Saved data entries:

▬▬▬▬▬▬

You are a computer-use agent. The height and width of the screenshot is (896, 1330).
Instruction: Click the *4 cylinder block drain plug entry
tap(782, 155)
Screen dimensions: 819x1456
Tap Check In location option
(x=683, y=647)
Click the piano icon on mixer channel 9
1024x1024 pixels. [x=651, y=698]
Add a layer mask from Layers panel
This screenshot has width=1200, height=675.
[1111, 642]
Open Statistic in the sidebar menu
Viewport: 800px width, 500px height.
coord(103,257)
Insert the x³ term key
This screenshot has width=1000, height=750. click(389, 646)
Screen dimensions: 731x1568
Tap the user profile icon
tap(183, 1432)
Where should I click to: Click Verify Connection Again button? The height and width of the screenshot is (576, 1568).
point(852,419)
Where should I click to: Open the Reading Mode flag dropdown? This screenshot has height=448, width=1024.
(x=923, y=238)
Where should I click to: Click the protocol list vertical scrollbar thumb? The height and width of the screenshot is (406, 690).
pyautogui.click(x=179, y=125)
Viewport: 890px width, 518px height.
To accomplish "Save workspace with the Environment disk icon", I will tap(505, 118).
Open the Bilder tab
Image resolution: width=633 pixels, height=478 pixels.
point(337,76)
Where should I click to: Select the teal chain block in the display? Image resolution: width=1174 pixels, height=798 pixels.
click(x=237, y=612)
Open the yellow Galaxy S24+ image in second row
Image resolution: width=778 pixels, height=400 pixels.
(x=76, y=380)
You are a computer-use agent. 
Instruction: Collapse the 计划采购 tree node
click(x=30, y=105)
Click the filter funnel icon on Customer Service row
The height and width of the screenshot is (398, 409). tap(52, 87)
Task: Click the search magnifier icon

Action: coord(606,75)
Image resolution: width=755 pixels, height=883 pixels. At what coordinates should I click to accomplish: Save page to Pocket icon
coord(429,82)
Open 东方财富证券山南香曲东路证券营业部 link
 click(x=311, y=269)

▬▬▬▬▬▬

For the word "agent", find every line in the data that holds it and copy that line.

TASK RESULT:
You are a computer-use agent. The height and width of the screenshot is (896, 1330).
You are a computer-use agent. 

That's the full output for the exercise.